▸ ARTICLE
========================================================================
This Lemon Coconut Cake is an absolute dream! A combination of shredded coconut, lemon zest, and lemon juice give this cake tons of flavor. It’s tender with a moist crumb and is topped with cream cheese frosting, shredded coconut, and a sprinkling of lemon zest.
There is something about the combination of lemon and coconut that immediately makes me think of spring. This cake is bright and fresh, yet rich and indulgent. The loaf size makes it ideal for breakfast, brunch, dessert, or snacking. You’ll love it!
- Cake: This butter-based cake is flavored with lemon zest, lemon juice, and sweetened shredded coconut. A bit of almond extract complements the flavors of lemon and coconut wonderfully. Buttermilk helps to keep the cake moist and works well with the tang of fresh lemon. The cake is prepared using a stand or hand mixer and it is baked in a 9×5 loaf pan.
- Lemon syrup: After baking, the cake gets brushed with a syrup made from lemon juice, water, and sugar. This lemon syrup is absorbed into the cake, adding another layer of lemon flavor.
- Frosting: This small batch cream cheese frosting recipe is just enough to cover the top of the loaf cake. It is sweet and tangy and it tastes fantastic with the sweet coconut and bright lemon.
- Garnish: Sprinkle the top of the cake with shredded coconut and a sprinkling of lemon zest to make it extra pretty (and tasty).
Why you’ll love this recipe
- Flavor: Fresh lemon, coconut, a touch of almond extract, and sweet and tangy cream cheese frosting.
- Texture: The cake is slightly dense (like a pound cake) with a moist crumb.
- Ease: No fancy techniques or ingredients. This cake batter comes together in about 15 minutes.
- Size: This loaf cake serves 6-10, which makes it perfect for small gatherings or enjoying as a snack cake.
You can use one of these buttermilk substitutes. I have the best luck with the kefir, yogurt, or sour cream options.
I recommend at least 2 large lemons.
I have not tried freezing this specific cake recipe, but I would assume that you could freeze slices for up to 1 month. I think this cake (like most cakes) is best when freshly baked, but if you have a couple slices leftover feel free to put them in the freezer for another day.
Sure! If you omit the coconut from the cake and the topping you will have a delicious lemon cake.
Serving and storage
Serving: Serve this cake at room temperature. The crumb is more tender and moist when the cake is at room temp.
Storage: This cake can be stored tightly covered at cool room temperature for up to 2 days or refrigerated for up to 4 days.
- Lemon Crumb Bars
- Lemon Blueberry Cake
- Lemon Cream Pie
- Coconut Bundt Cake
- Coconut Cream Pie
- Lemon Blueberry Muffins
Lemon Coconut Cake
- 1 ½ cups all purpose flour
- 1 ½ teaspoons baking powder
- ¼ teaspoon salt
- ½ cup sweetened shredded coconut
- ½ cup unsalted butter, softened
- 1 cup granulated sugar
- 1 tablespoon finely grated lemon zest (about 1 large lemon)
========================================================================
▸ DATA SHOWN

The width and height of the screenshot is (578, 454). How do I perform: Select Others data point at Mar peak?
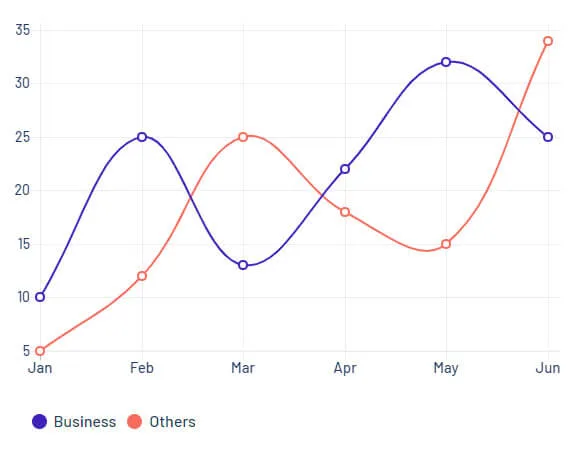click(x=243, y=137)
========================================================================
▸ TO BE DONE
[1] In the lemon coconut cake recipe, translate this sentence into Spanish: "Buttermilk helps to keep the cake moist and works well with the tang of fresh lemon."
[2] Using the lemon coconut cake recipe, answer these questions:
(a) What pan is the cake baked in?
(b) How many people does the loaf cake serve?
(c) For up to how many days can the cake be kept in the refrigerator?
[3] In the lemon coconut cake recipe, rewrite the passage between "- Cake: This" and "of lemon flavor.", inclusive, putting "glaze" everywhere "syrup" appears.

▸ PER-TASK ANSWERS
[1] El suero de leche ayuda a mantener el pastel húmedo y combina bien con el toque ácido del limón fresco.

[2]
(a) A 9×5 loaf pan
(b) 6-10
(c) Up to 4 days

[3]
- Cake: This butter-based cake is flavored with lemon zest, lemon juice, and sweetened shredded coconut. A bit of almond extract complements the flavors of lemon and coconut wonderfully. Buttermilk helps to keep the cake moist and works well with the tang of fresh lemon. The cake is prepared using a stand or hand mixer and it is baked in a 9×5 loaf pan.
- Lemon glaze: After baking, the cake gets brushed with a glaze made from lemon juice, water, and sugar. This lemon glaze is absorbed into the cake, adding another layer of lemon flavor.